This recipe is from Meatless Monday. I was a little skeptical about a vegan "Cream" sauce, but was pleasantly surprised. My kids and Dave all seemed to enjoy it too, and really, there is nothing terribly unusual about it. Ground nuts give it the creamy texture.
My notes:
--I didn't have raw cashews. After much deliberating amongst me, myself, and I whether I should try roasted cashews or another raw nut I went with raw almonds. I thought it turned out to be a good choice.
--Next time I will grind the nuts up a bit before I add the other ingredients. Almonds bouncing around in tomato sauce made a big mess.
--I have never heard of chunky tomato sauce so I used crushed tomatoes.

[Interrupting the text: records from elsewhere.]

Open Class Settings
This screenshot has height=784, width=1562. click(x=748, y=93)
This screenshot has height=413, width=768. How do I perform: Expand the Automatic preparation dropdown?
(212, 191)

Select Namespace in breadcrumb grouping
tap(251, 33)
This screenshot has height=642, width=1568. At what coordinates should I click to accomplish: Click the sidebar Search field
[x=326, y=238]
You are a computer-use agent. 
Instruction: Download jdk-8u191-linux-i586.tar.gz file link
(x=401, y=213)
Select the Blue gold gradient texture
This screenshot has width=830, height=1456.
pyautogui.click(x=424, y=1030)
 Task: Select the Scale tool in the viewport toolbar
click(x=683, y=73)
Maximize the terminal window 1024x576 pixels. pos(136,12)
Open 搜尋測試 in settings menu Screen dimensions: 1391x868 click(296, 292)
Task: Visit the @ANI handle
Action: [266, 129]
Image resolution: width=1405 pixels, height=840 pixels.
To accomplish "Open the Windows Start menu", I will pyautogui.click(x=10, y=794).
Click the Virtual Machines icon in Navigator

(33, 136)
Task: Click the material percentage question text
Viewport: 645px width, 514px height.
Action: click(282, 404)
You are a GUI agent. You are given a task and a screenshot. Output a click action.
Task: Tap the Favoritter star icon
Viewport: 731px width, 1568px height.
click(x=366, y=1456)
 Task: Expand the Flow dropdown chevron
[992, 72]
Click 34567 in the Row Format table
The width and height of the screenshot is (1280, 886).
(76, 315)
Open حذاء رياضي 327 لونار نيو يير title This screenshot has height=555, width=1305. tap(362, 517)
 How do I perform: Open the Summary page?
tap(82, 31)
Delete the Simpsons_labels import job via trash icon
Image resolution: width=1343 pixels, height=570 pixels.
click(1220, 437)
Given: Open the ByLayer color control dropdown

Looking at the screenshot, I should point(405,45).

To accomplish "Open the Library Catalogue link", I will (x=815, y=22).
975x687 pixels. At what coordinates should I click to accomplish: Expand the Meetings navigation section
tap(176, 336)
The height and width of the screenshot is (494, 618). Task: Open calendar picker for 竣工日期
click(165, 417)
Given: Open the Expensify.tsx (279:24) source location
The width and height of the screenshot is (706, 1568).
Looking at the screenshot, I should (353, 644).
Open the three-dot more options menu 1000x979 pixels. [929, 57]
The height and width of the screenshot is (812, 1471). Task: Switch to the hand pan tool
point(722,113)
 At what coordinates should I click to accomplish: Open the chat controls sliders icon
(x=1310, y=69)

--2 tsp. of red pepper flakes seemed like a lot for my kids based on previous red pepper experiences so I reduced it to 1/2 tsp. Next time I'll use at least 1 1/2 tsp.
Serves 4
For the sauce:
- 3/4 cup low sodium chunky tomato sauce
- 1/4 cup water
- 2 tablespoons tomato paste
- 1/4 cup cashews, raw
- 2 teaspoons red pepper flakes
- splash of white wine
To complete the dish:
- 1 pack gnocchi, cooked according to package instructions
- 1 cup whole cherry tomatoes
- 1/2 cup zucchini, sliced
- 2 cloves garlic, minced
- 1 tablespoon olive oil
- basil, chopped for garnish
To make the sauce:
Combine tomato sauce, water, tomato paste, cashews, red pepper and white wine in a food professor and blend until smooth and creamy. You may need to add more water to get to the desired consistency.
To complete the dish:
Heat the olive oil in a large sauté pan over medium-high heat. Add the tomatoes, zucchini and sauté for 5-7 minutes. Add the garlic and sauté for 3-5 minutes more, or until garlic is golden.
Pour the sauce from the food professor into the sauté pan and mix thoroughly. Turn heat down to medium low and simmer for 4-5 minutes.
Add the cooked gnocchi to the pan for 3-5 minutes, or until gnocchi is heated. Remove from heat and garnish with chopped basil leaves.